East Africa Emerges as Global Hub for Impact Investing
Wednesday, July 29, 2015
Investments focused on fostering social or environmental goals are playing an increasing role in East Africa, which a new report says is a global center for so-called impact investing.
Nearly $10 billion in impact-investment funds have flowed into East Africa, the report, produced by the U.K. Department for International Development (DFID), the Global Impact Investing Network (GIIN) and Open Capital Advisors, reveals.
Nairobi is the nexus of this funding and the base for many of the managers handling it, the report says, with about half of the $9.3 billion invested in Kenya. Neighboring Uganda and Tanzania receive 13% and 12% of the pie respectively. Ethiopia is trailing at 7% of the total.
According to the report, impact investment is becoming an increasingly significant component of overall investment in the region. The report defines impact investors as “those who invest with the intention to generate a beneficial social or environmental impact alongside a financial return—and who seek to measure the social or environmental returns generated by their investments.”

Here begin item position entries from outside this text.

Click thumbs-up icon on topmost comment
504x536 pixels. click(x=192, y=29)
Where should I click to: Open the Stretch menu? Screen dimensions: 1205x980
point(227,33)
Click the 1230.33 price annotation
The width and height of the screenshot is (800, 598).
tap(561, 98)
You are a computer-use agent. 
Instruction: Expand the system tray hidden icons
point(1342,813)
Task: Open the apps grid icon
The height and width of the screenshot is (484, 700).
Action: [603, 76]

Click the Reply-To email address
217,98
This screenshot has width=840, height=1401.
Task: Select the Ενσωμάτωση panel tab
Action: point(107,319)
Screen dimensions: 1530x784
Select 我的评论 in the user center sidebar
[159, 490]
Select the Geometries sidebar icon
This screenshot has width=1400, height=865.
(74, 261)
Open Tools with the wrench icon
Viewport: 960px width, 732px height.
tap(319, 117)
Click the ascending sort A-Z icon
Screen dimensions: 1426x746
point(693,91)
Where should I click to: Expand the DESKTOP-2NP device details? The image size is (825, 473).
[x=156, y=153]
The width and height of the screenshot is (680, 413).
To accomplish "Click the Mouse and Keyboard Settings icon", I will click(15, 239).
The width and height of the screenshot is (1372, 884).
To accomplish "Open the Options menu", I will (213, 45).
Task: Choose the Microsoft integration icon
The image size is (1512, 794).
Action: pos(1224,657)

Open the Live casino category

The report notes, however, that the overwhelming majority of the $9.3 billion total comes from development finance institutions (DFIs), organizations such as the World Bank that have traditionally dominated the financing space in the developing world. Only $1.4 billion of the total comes from funds that aren’t related to DFIs, a sign that, while the impact-investment world is gathering pace, it’s still dominated by traditional sources of funding.
Nairobi alone is home to dozens of such funds, often co-financed by state aid agencies from developed countries, and private-sector players, such as major Western banks.
Kenya will stay at the forefront of this type of investment in future, the report says, in part because of its better-educated workforce and relatively open markets. Still, the positive financial outcomes of impact funding—in the profitability sense—are yet to be seen broadly, as few funds have successfully exited investments, the report notes.